Eastland’s other role, as Director Innovation and Commercial Research at the University of Wollongong, led her back to Canada and Waterloo Region four years ago.
“We had just landed a memorandum of understanding with the Vice-Chancellor [and then-president] David Johnston to do broad exchanges,” she said in an interview with Communitech.
The head of Wollongong’s medical school, another Canadian colleague, encouraged her to investigate Waterloo’s IP policy and compare it to theirs, because of Waterloo’s success with entrepreneurship.
Eastland, who left Canada in the early 90s as a Director of New Business Development for Nortel Australia, was already familiar with the University of Waterloo.
“I came here not expecting to find anything too dramatic,” she said.
At the time she was looking for a way to solve the high rate of youth unemployment in the Illawara region, and to support the university’s most innovative asset – its students, who were being lost to the Googles and the Apples of the world.
Even though Australia, and particularly the University of Wollongong, already had a good policy with “all the students owning their IP from the very beginning,” Eastland kept an open mind about a potential relationship with Waterloo.
“After spending a week here, it soon became clear that it wasn’t just the IP policy,” she said, but something less tangible – what is often referred to as the “secret sauce” of Waterloo.
“I think it was more the multiplicity of programs and the concentration of acceptance of culture around entrepreneurship and innovation,” Eastland recalled, adding, “I came back very inspired to do the same thing.”
The journey back to Australia, which can average 22 hours of flight time alone, provided the thinking space to figure out what the missing ingredient was in Wollongong.
As the home of Australia’s largest steel maker, BlueScope Steel, the seaside city was known as a manufacturing hub, just like Waterloo.
There were “similarities in terms of distance to the [country’s] biggest city, the background in manufacturing, but there are other similarities between the two universities,” she said. “You can almost match our faculties and research strengths.”
Eastland had the right infrastructure in place at Wollongong, with a newly built innovation campus similar to the research park she had just visited in Waterloo.
“We identified four or five programs that we needed to begin,” she said. “That was four years ago – all those programs have been implemented since.”
Wollongong started small with an entrepreneurship club, then a “mini Velocity-type incubator” that outgrew its location in the heart of the city in just two years. It then added a mentoring and workshop program.
The game-changer happened for iAccelerate last year.
“[We] won $16.5 million to build a purpose-built centre like the Accelerator Centre, but bigger; it’s going to hold 280 entrepreneurs,” said Eastland, referring to the three-storey, 43,000-square-foot building funded by the New South Wales government.

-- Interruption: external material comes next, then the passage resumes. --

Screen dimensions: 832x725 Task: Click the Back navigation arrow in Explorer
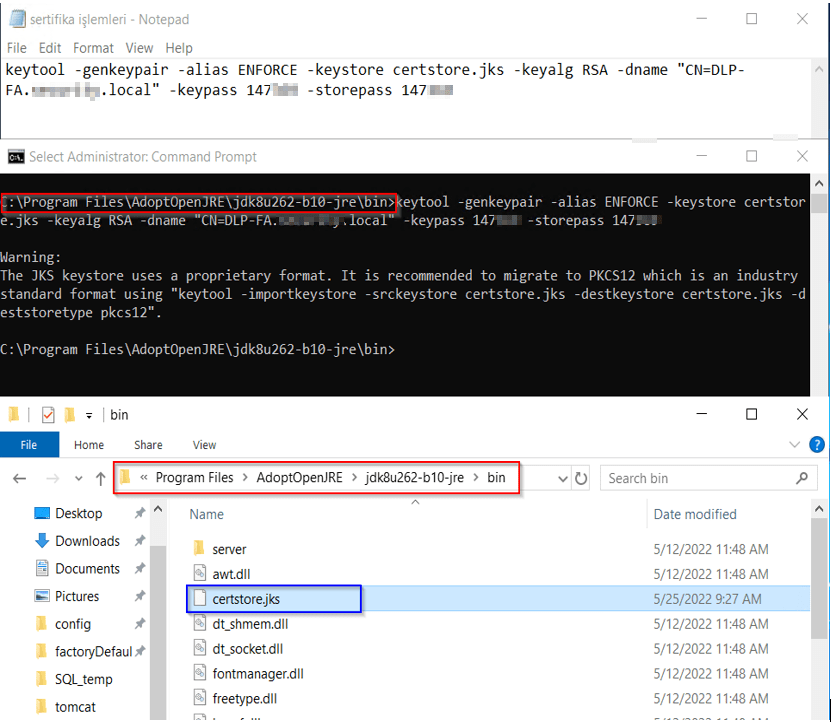click(x=20, y=479)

The progress doesn’t stop there.
“A month ago we put out a press release announcing our $10-million seed fund that we put together with venture capitalists in Sydney,” Eastland said. The fund is intended for iAccelerate companies that come through its program.

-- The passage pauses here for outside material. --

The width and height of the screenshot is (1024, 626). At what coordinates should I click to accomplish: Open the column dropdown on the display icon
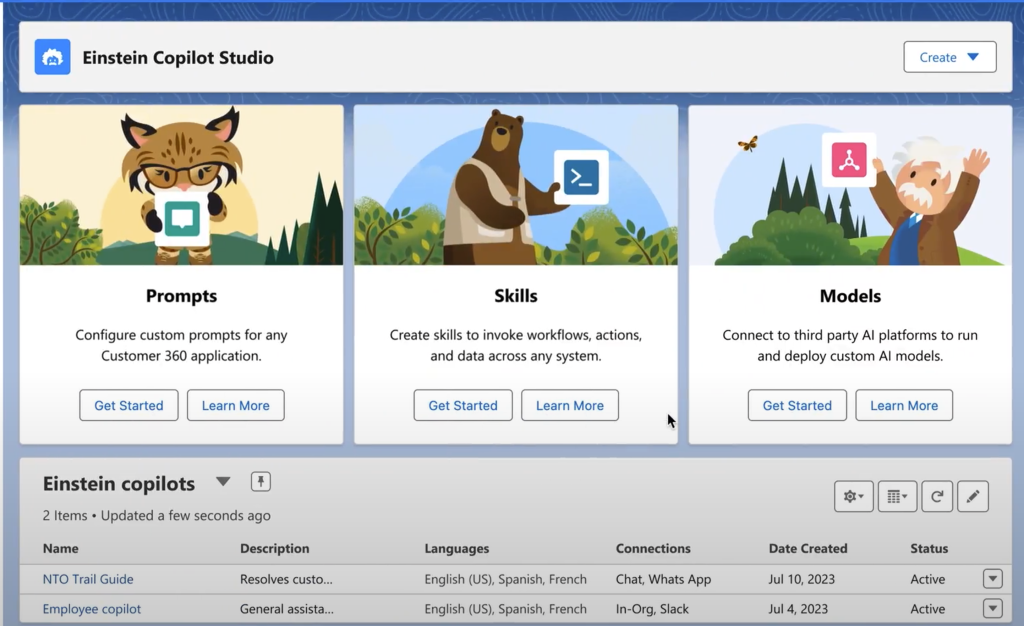point(903,496)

With talent and capital well on its way to turning Illawara into a thriving startup community, scale becomes an issue, which is an added challenge given its distance from the epicentre of startup activity – Silicon Valley.

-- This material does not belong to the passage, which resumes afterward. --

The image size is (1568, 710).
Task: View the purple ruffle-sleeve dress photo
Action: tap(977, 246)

Eastland isn’t concerned, however.
“With IT applications, there really is, at least theoretically, a distribution channel that is global,” she said, adding that “Australia is increasingly a place where early-stage companies can trial their first applications with big companies.”
Rather than fixate on the Valley, Eastland looks to the ecosystem in Waterloo Region not only as a partner, but as a model to follow.
“[Waterloo] seems to be a model that is particularly useful to use as a vision on how a university and a community – which I think is where Communitech, the University of Waterloo and Wilfrid Laurier University – come together to create opportunities for the chemistry to happen,” she said.
Aside from setting the bar high, with a goal of creating 500 jobs in five years as the Accelerator Centre has done, Eastland shares other priorities with the Waterloo Region ecosystem.
“I think there is an untapped intellectual capital in the female population, so I have said from the very beginning that we’re going to double the pipeline, because we’re going to look at women as entrepreneurs deliberately,” she said.